● **Task goal**
Transcribe the data word for word, beginning at the line that contains "Where should I click to: Click" and stopping after the line that contains "[x=408, y=46]".

● **Information shown**
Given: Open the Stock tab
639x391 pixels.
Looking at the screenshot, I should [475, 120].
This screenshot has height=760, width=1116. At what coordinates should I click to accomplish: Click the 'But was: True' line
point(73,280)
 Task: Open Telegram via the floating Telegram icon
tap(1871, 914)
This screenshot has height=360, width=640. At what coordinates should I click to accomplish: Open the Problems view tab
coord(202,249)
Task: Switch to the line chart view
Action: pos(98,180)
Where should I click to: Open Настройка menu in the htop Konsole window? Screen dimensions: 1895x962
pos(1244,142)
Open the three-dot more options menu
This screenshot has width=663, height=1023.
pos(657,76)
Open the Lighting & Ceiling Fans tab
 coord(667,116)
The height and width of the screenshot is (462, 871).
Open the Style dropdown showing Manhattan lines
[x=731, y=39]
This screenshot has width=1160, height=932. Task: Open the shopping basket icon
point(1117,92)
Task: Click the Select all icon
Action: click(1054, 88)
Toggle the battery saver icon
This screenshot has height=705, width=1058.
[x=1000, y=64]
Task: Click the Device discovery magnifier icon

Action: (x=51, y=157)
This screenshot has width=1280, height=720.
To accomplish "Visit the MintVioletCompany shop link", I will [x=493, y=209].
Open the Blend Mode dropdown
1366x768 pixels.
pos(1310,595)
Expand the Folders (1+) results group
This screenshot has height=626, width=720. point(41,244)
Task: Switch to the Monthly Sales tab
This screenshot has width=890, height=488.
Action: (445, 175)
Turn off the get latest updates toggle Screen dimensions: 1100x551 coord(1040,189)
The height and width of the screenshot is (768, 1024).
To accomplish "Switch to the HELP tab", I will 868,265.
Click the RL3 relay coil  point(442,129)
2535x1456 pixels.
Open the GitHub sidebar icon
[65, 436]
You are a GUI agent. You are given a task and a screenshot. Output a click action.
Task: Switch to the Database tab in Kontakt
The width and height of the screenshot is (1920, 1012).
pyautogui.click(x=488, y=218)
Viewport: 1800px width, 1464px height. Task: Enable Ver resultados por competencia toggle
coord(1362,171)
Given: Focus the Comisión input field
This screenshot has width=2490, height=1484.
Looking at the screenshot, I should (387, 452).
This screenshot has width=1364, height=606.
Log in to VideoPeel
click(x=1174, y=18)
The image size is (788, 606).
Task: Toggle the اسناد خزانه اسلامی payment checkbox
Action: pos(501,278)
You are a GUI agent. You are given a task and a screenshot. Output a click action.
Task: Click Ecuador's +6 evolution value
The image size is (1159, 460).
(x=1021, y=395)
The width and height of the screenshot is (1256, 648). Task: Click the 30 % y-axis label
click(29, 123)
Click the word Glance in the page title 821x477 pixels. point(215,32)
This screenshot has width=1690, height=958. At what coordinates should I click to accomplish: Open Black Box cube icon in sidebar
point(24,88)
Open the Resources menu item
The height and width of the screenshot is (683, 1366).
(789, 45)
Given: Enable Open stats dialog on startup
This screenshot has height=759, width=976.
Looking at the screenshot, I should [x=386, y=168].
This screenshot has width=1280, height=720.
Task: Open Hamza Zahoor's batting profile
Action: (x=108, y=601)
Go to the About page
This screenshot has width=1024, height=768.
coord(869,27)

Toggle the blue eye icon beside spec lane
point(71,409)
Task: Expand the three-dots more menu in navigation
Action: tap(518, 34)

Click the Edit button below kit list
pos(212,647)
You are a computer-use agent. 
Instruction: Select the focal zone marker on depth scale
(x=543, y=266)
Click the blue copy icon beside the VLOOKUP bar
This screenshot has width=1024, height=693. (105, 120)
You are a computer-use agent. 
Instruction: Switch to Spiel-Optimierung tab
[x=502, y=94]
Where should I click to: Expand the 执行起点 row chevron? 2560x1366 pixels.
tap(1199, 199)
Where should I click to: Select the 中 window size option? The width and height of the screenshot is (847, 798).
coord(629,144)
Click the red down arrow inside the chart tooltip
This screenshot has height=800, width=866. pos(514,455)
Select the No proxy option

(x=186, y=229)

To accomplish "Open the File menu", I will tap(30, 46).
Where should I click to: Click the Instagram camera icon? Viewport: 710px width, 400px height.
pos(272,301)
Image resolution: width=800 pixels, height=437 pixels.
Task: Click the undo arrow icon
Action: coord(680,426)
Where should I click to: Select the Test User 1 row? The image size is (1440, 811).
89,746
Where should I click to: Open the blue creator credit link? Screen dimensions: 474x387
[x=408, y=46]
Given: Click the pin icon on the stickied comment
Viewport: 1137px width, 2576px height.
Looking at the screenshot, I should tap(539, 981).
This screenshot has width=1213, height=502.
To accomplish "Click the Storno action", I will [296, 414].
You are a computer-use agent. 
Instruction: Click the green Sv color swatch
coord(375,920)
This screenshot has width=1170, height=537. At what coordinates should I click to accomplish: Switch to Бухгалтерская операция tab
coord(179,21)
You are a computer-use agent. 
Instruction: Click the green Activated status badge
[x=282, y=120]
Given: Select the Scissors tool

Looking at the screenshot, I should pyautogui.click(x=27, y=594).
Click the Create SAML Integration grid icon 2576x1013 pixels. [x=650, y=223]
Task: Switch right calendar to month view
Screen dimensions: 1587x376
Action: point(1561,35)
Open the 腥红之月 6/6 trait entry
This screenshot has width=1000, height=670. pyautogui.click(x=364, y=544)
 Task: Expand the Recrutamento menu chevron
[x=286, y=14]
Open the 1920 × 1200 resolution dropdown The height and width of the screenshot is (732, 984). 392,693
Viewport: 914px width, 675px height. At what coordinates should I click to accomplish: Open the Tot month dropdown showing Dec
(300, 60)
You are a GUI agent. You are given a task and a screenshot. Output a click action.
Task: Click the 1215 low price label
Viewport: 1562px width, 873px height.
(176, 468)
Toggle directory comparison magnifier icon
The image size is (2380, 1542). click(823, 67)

● **Solution to this exercise**
Where should I click to: Click the Instagram camera icon? Viewport: 710px width, 400px height.
pos(272,301)
Image resolution: width=800 pixels, height=437 pixels.
Task: Click the undo arrow icon
Action: coord(680,426)
Where should I click to: Select the Test User 1 row? The image size is (1440, 811).
89,746
Where should I click to: Open the blue creator credit link? Screen dimensions: 474x387
[x=408, y=46]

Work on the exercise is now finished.